To avoid this kind of bias, it is essential to keep control over decisions. AI can sort, classify or identify trends, but it is up to humans to judge, analyse and nuance. Used properly, it can also help identify training needs or better manage careers, provided, once again, that it is based on reliable and transparent data.

Marketing and sales: from data to decision-making

In sales departments, artificial intelligence applications have multiplied: market analysis, content generation, campaign automation, prospect tracking. The tool can also help adjust pricing and supply policies. Here again, everything depends on the clarity of the request. Knowing how to formulate what is expected is becoming a skill in itself, now known as “prompt engineering”, or the ability to communicate with the machine.

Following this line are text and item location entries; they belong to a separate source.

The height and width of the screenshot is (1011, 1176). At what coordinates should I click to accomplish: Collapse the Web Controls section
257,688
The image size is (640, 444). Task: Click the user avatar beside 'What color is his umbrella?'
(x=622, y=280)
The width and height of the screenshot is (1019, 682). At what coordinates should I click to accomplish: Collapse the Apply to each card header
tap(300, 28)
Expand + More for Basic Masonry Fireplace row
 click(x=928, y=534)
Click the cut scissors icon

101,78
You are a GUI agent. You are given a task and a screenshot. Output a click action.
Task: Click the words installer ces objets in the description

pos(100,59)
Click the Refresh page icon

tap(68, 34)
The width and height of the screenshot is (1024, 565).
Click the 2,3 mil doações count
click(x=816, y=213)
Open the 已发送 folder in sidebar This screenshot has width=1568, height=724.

Discussions between webinar participants showed that AI is already helping to schedule LinkedIn posts, convert files, analyse customer data, and more. In short, it is becoming part of everyday life in businesses of all sizes, often without us even realising it.

Tools to master

The challenge now is to regulate their use. Behind their apparent simplicity lie numerous issues: data confidentiality, environmental impact, liability in the event of errors. ‘Start small, observe, adjust,’ recommends Bruno Schols. This is sound advice for those who want to get started without getting caught up in the hype.

AI can therefore be a powerful ally, provided it is understood. This is the whole point of the webinars offered by Beci, which aim to provide Brussels-based companies with concrete guidelines: understanding the tools, measuring their limitations, and choosing those that make sense for their business.